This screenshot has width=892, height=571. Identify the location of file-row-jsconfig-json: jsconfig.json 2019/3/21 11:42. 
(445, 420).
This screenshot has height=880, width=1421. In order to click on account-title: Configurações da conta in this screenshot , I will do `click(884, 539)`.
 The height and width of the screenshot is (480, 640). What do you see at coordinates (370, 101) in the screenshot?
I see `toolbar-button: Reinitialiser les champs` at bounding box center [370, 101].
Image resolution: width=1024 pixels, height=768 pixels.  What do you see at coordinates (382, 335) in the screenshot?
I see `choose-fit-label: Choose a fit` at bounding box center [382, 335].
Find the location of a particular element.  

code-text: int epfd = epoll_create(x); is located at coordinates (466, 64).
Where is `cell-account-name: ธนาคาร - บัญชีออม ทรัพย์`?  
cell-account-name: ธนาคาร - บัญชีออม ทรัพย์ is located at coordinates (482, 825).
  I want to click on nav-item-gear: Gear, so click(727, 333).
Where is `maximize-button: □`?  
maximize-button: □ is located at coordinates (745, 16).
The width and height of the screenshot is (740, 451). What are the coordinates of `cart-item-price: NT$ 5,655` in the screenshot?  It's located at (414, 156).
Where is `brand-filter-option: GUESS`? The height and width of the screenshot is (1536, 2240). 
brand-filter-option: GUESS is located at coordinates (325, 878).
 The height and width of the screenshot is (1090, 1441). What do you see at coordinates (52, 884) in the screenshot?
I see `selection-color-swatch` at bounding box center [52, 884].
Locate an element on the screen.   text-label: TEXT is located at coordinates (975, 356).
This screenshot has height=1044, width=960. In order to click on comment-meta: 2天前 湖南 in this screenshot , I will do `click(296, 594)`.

※

**JOB ITEM:**
Rewrite all of the lines above, putting "What is the location of" in place of each "Where is" and leaving the rest unchanged.

**RESPONSE BOX:**
This screenshot has width=892, height=571. Identify the location of file-row-jsconfig-json: jsconfig.json 2019/3/21 11:42. 
(445, 420).
This screenshot has height=880, width=1421. In order to click on account-title: Configurações da conta in this screenshot , I will do `click(884, 539)`.
 The height and width of the screenshot is (480, 640). What do you see at coordinates (370, 101) in the screenshot?
I see `toolbar-button: Reinitialiser les champs` at bounding box center [370, 101].
Image resolution: width=1024 pixels, height=768 pixels.  What do you see at coordinates (382, 335) in the screenshot?
I see `choose-fit-label: Choose a fit` at bounding box center [382, 335].
Find the location of a particular element.  

code-text: int epfd = epoll_create(x); is located at coordinates (466, 64).
What is the location of `cell-account-name: ธนาคาร - บัญชีออม ทรัพย์`?  
cell-account-name: ธนาคาร - บัญชีออม ทรัพย์ is located at coordinates (482, 825).
  I want to click on nav-item-gear: Gear, so click(727, 333).
What is the location of `maximize-button: □`?  
maximize-button: □ is located at coordinates (745, 16).
The width and height of the screenshot is (740, 451). What are the coordinates of `cart-item-price: NT$ 5,655` in the screenshot?  It's located at (414, 156).
What is the location of `brand-filter-option: GUESS`? The height and width of the screenshot is (1536, 2240). 
brand-filter-option: GUESS is located at coordinates (325, 878).
 The height and width of the screenshot is (1090, 1441). What do you see at coordinates (52, 884) in the screenshot?
I see `selection-color-swatch` at bounding box center [52, 884].
Locate an element on the screen.   text-label: TEXT is located at coordinates (975, 356).
This screenshot has height=1044, width=960. In order to click on comment-meta: 2天前 湖南 in this screenshot , I will do `click(296, 594)`.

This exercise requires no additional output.